* Your task *
Excluding pictures, what does the listing below contain from the line with "Image resolution: width=1310" up to and including the line with "the slider track", word for word?

* Source records *
__________________________________________________

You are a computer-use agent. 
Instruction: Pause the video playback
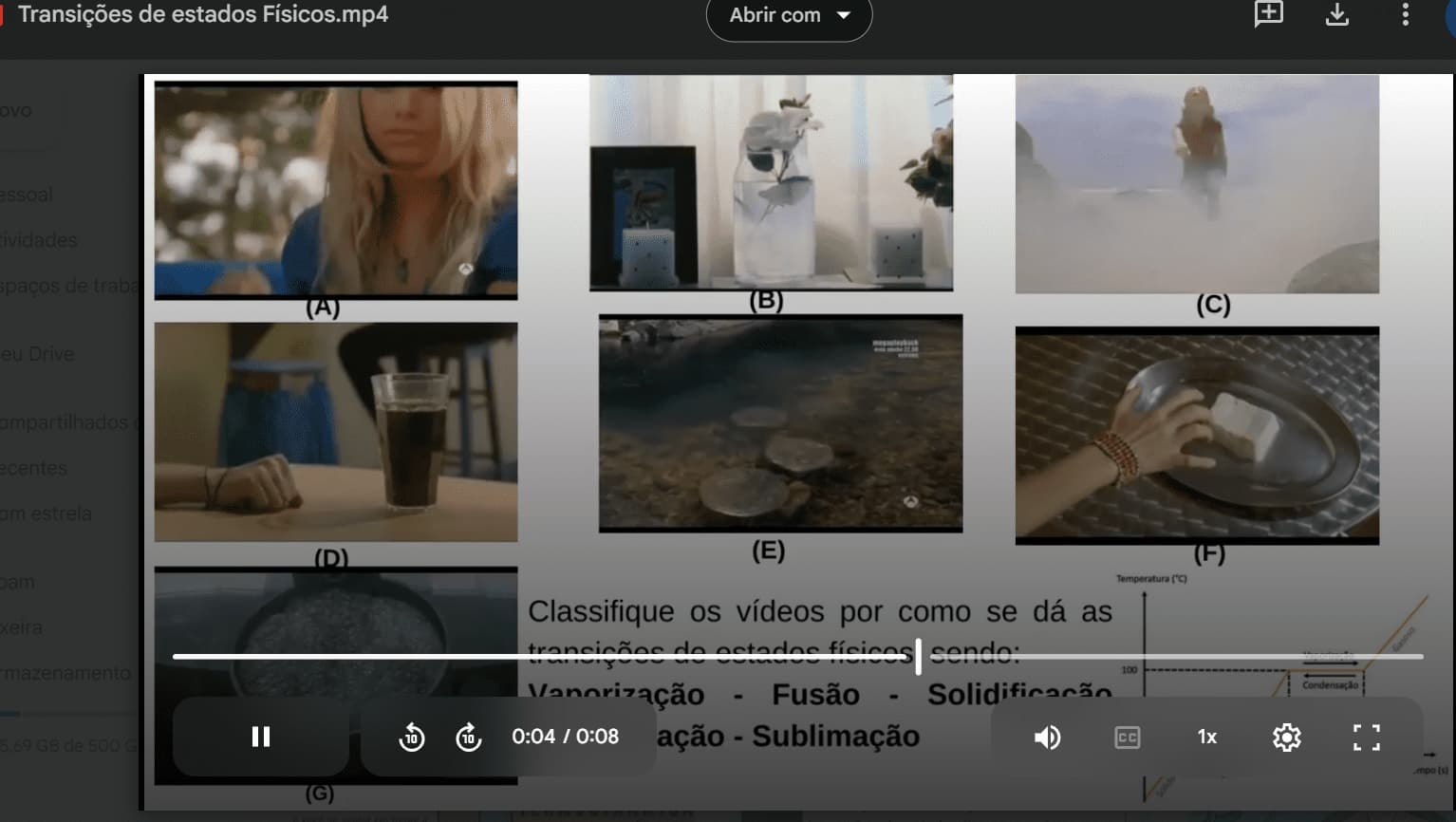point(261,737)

__________________________________________________

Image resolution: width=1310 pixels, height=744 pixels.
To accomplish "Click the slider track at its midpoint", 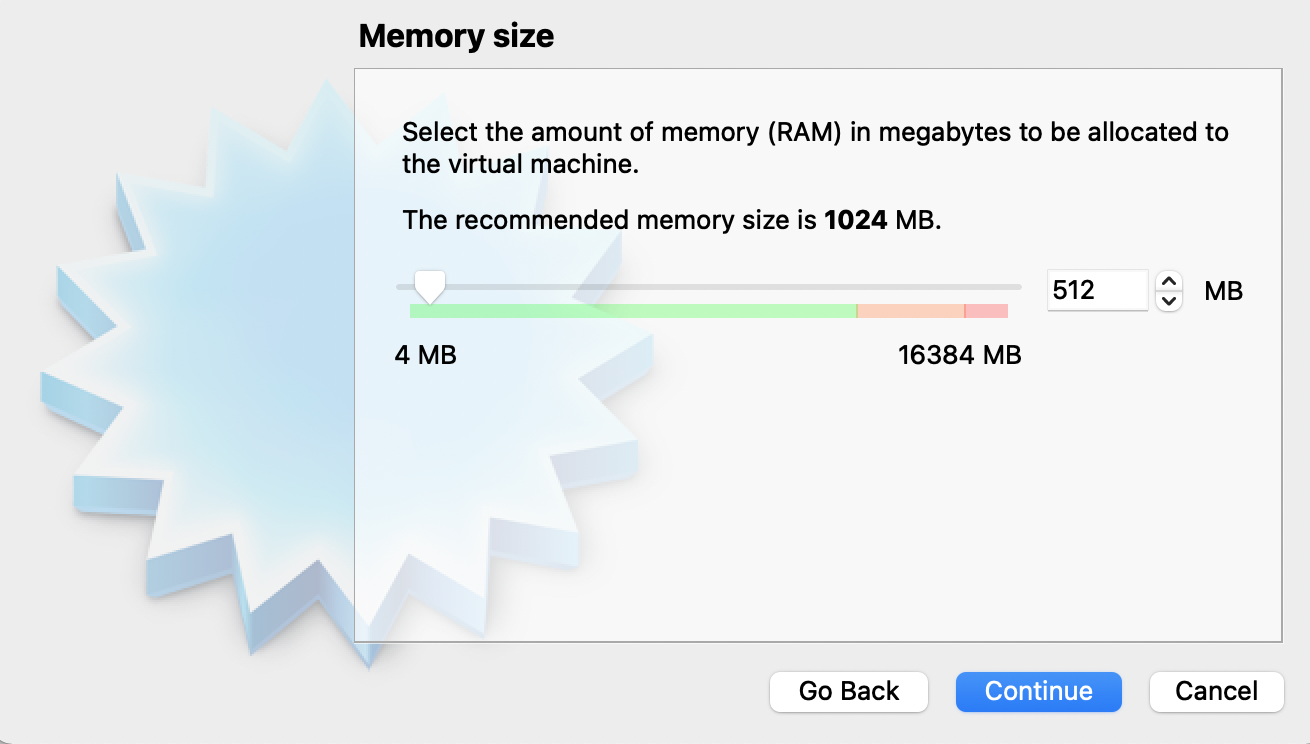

__________________________________________________

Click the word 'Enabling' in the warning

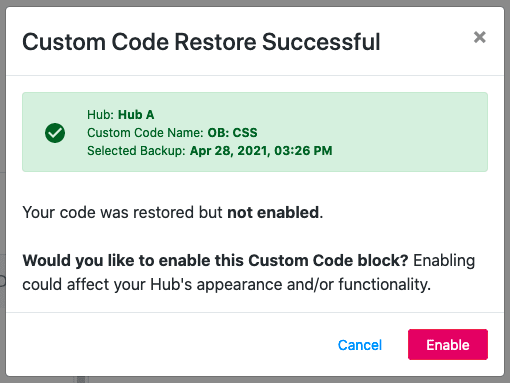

__________________________________________________

* Written reply *
Image resolution: width=1310 pixels, height=744 pixels.
To accomplish "Click the slider track at its midpoint", 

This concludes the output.